A good model has a high TPR value and a low FPR value. The optimal threshold of a model can thus be obtained by maximising TPR and minimising FPR. There are different ways to achieve this. One possibility used in this study is to maximise the difference TPR − FPR (i.e., Youden’s index [44]), which corresponds to the point on the ROC curve furthest from a random guess ROC curve, given by TPR = FPR, i.e., the diagonal line of the ROC graph. Finally, the reliability of the optimal model for predicting the landslide susceptibility in the study area is verified by means of a validation test, where the observed landslides are randomly divided into a 75% training set used for model calibration, while the remaining 25% are used for validation of the model prediction efficiency e.g., references [39,47].

3. Results

Landslide frequency ratios and the resulting SI weights obtained with Equation (1) for each class of the nine causative factors are shown in Table 1. These weights are added by overlapping the factor maps resulting in a landslide susceptibility map depicted in Figure 2.
For application of the LR model, numerical maps are used for elevation, slope, fault density, drainage distance and precipitation, and the classes of geology, geomorphology, land use and weathering crust are substituted by their corresponding landslide frequency ratio. Thus, all factor data become numerical. The estimated regression coefficients and their standard error, Student’s t-statistic and corresponding p-value are shown in Table 2. With these coefficients and Equation (2), a landslide susceptibility map is derived, as shown in Figure 3.
The CF values determined with Equation (3) for all classes of each causative factor are given in the last column of Table 1. The combination of these CF values using Equation (4) results in the landslide susceptibility map shown in Figure 4.
ROC curves of all models are presented in Figure 5 together with their AUC values, from which it can be concluded that the CF model perform best, although differences with the other models are small. The optimum point on the ROC curve of the CF model corresponds to an optimal CF threshold value of 0.15, resulting in TPR and FPR values of 0.84 and 0.42, respectively.
For the validation test performed with the CF model and the 75% training set of observed landslides, results are obtained that closely resemble those in Table 1 and Figure 5 (even slightly better because AUC = 0.780) and the resulting landslide susceptibility map is almost identical as shown in Figure 4. However, the optimal CF threshold value is 0.20, which is slightly larger than before, and the corresponding TPR and FPR values are 0.81 and 0.37 respectively, which are slightly smaller than before. The 75% training set consists of 136 landslides of which the model correctly identifies 110 landslides (81%), while for the remaining 25% validation set consisting of 45 landslides the model correctly identifies 33 landslides (73%).

4. Discussion

4.1. Statistical Index Model

The importance of each causative factor class can be inferred from its landslide frequency ratio fij/f.
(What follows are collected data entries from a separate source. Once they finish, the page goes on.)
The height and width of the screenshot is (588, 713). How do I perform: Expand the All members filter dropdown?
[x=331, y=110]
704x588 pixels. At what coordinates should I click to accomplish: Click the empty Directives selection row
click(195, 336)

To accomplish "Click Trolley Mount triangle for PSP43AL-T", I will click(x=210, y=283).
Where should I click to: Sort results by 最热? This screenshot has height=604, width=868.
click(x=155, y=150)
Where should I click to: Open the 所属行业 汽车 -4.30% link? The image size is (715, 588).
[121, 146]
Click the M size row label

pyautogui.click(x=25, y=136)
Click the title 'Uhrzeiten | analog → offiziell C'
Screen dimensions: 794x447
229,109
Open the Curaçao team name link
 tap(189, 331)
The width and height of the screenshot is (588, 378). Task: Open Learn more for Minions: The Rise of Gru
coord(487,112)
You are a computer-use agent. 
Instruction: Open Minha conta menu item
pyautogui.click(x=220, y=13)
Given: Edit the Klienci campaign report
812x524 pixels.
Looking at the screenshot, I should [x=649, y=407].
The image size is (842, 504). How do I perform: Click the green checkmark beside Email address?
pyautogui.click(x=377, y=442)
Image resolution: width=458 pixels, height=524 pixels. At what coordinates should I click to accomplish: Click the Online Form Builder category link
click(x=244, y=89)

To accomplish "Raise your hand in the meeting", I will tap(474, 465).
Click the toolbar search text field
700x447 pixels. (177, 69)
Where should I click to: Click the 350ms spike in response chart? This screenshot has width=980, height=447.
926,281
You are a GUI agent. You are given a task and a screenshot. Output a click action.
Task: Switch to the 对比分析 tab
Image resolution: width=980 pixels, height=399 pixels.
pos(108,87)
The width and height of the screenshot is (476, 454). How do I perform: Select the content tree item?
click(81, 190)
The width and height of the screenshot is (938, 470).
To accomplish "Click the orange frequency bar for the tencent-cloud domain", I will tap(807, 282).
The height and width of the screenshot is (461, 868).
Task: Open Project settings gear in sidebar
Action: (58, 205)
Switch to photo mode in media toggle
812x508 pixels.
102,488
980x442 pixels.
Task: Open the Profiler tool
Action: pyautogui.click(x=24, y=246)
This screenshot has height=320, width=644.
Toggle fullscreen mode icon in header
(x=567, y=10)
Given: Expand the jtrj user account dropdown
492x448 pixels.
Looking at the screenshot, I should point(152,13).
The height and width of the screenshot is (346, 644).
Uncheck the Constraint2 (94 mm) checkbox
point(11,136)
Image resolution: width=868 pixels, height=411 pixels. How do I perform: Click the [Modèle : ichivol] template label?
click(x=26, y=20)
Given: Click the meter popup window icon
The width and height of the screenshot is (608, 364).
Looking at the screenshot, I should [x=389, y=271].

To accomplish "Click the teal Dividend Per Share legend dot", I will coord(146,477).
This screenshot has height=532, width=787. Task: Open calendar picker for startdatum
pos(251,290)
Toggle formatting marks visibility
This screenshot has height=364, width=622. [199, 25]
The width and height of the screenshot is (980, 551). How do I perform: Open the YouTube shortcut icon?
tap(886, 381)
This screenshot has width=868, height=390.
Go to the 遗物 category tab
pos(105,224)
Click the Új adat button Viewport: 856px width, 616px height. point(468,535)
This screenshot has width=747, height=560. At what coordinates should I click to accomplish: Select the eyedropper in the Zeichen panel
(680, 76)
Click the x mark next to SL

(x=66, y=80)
Factor classes that contribute strongly to landslides can be identified by frequency ratios larger than 2, which means that the landslide susceptibility is more than double the overall average. There are only four classes that strongly promote landslides: geology classes Dai Loc Complex (magmatic rock) and Lower A Vuong Formation (schist), both fairly soft rock types, and the highest fault density class and the geomorphology erosional-denudational slope class, both for obvious reasons. Factor classes that strongly avert landslides have frequency ratios of less than 0.5, which means that the landslide susceptibility is less than halve of the overall average. There are six classes that fall into this category: the smallest slope class, geomorphology classes Alluvial deposits and Planation surface and the smallest drainage distance class (river banks), which all relate directly to nearly flat areas, and the geological classes Lower Nui Vu Formation and Upper A Lin formation, which also occur predominantly in flat areas.
Factor classes with a frequency ratio around one have little influence on the occurrence of landslides because the observed landslide density in these classes is close to the overall average landslide density in the study area. Some classes have a zero-frequency ratio, meaning that no landslides have been observed in these areas. Most of these areas are very small, except for the geomorphology class Erosional channels and riverbeds. Zero-frequency ratios pose a problem for the SI model because weights cannot be determined by taking the logarithm. The standard remedy for this is to set the weight equal to zero, meaning one cannot decide whether the class affects the occurrence of landslides. This might be a correct interpretation in case of small areas where no landslides have occurred, but not for large areas without landslides. In the present case, a zero value for the frequency ratio for the geomorphology class Erosional channel and riverbeds probably indicates that landslides in such areas are very unlikely and therefore it is incorrect to set the weight to zero.
In the SI model, landslide frequency ratios of the causative factor classes are transformed into weights and accumulated to represent landslide susceptibility. The resulting landslide susceptibility values range from around minus eight to four (Figure 2). The high values indicate areas with a higher susceptibility for landslide occurrence, which are indicated in Figure 2 by red and orange colors. These areas form a large part of the study area and cover most of the observed landslides, except for some landslides in the southwest around Tan Hoc (Figure 1). Because the weights are accumulated without distinction or grading, each causative factor has the same impact and relationships or correlations between factors are ignored. This can lead to overestimation or underestimation of the landslide susceptibility. For example, a combination of high elevation and steep slope leads to high landslide susceptibility, although these causative factors might be strongly correlated and indicate the same tendency for occurrence of landslides. Therefore, extreme SI values are probably exaggerated. For future studies, this can be avoided by using principal components analysis or similar techniques to reduce redundant information and to produce a smaller set of uncorrelated variables.
The AUC value of 0.748 for the SI model is approximately half way through the feasible range of 0.5–1, indicating that the prediction accuracy is reasonable. However, values reported in the literature for SI models are usually slightly larger, for example in the range 0.79–0.86 [23,24,25,26,27,28], indicating that the data in the current study are insufficient to provide better prediction accuracy. The causative landslide factors used in this study were based on consideration of relevance, but especially on availability on a regional scale. That is why the selection was relative and subjective and should be improved in future research.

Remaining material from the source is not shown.